If you anticipate an absence, you are welcome to inform me in advance,
but it is ultimately your responsibility to contact your peers and to
visit the class schedule, check email, and visit Blackboard, to inform
yourself about the work underway during the missed class session and
subsequent sessions. Missing presentations and scheduled conferences
will dramatically lower your grade.
The Rule of Ask Three
If you must miss a class, you are responsible for work assigned
or missed, so it's a good idea early in the semester to get acquainted
with three peers who will share notes or recaps of missed class
sessions. Please realize, however, that class time cannot be reconstructed
or made up, and that your performance, your work, and your final course
grade will be affected by absences.
Special Needs and Situations
Students who need special consideration because of any sort of disability
or situation should make an appointment to see me right away. You should
also refer to the Office
of Disability Services for additional information.
Use of Student Writing
It is understood that registration for and continued enrollment in this
course constitutes permission by the student for the instructor to use
any student work composed for the course.
The Writing Center
Nearly all writers benefit from interchanges and discussion; as noted
above, all forms of thoughtful feedback inform your understanding of
the ways written texts perform for various readers and, therefore, such
feedback is valuable throughout the writing process. Consultants in
the University's Writing Center are available to consult with you at
any stage of the writing process. For more information about The Writing
Center's hours of operation and instructions for scheduling an appointment,
check out the Center's web site: http://wrt.syr.edu/wc/wcintro.html.
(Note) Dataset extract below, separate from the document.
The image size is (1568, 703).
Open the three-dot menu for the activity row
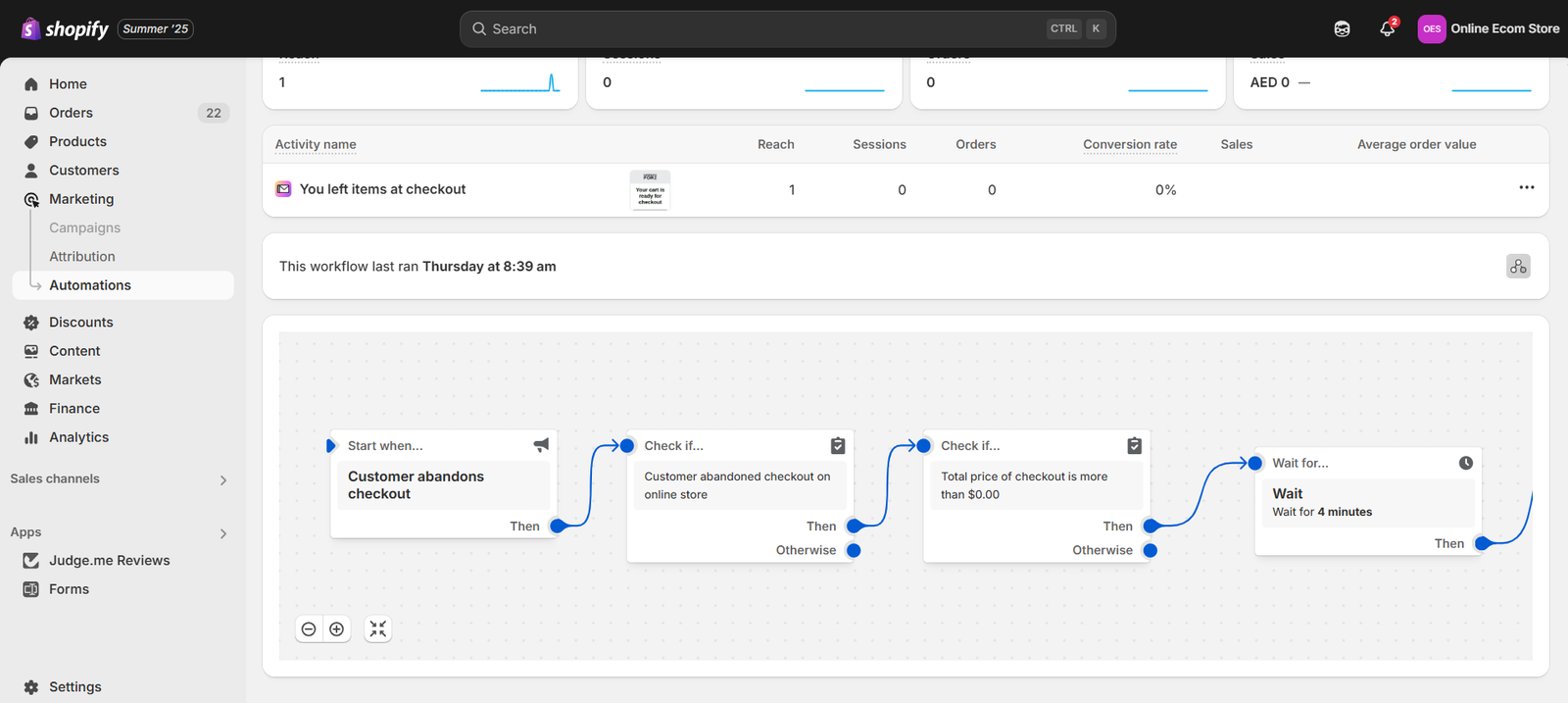coord(1526,187)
Computers, Multimedia and Technologies
Most of the work you do for this class will require the use of computers
to design and compose documents, to save and backup your work, and to
manage file locations and names in our server spaces. Additionally,
we will be reading and engaging with sites and applications on the internet
throughout the semester. If you have any concerns about the role of
technologies in this course, you should arrange to meet with me within
the first week of classes. While we will run through a few of the basic
writing technologies in the early weeks of the course, I encourage you
to raise questions when you have them.
Computer technology provides us with an impressive range of tools and
applications for composing. Such technologies confront us with numerous
choices as well as the potential for multimedia enhancements and greater
compositional experimentation, neatness and efficiency. Nonetheless,
the sage warnings about saving your work apply. When relying on computer
technology, take appropriate steps to ensure that your work is backed
up and plan extra time, as needed, for integrating multimedia features
in your work.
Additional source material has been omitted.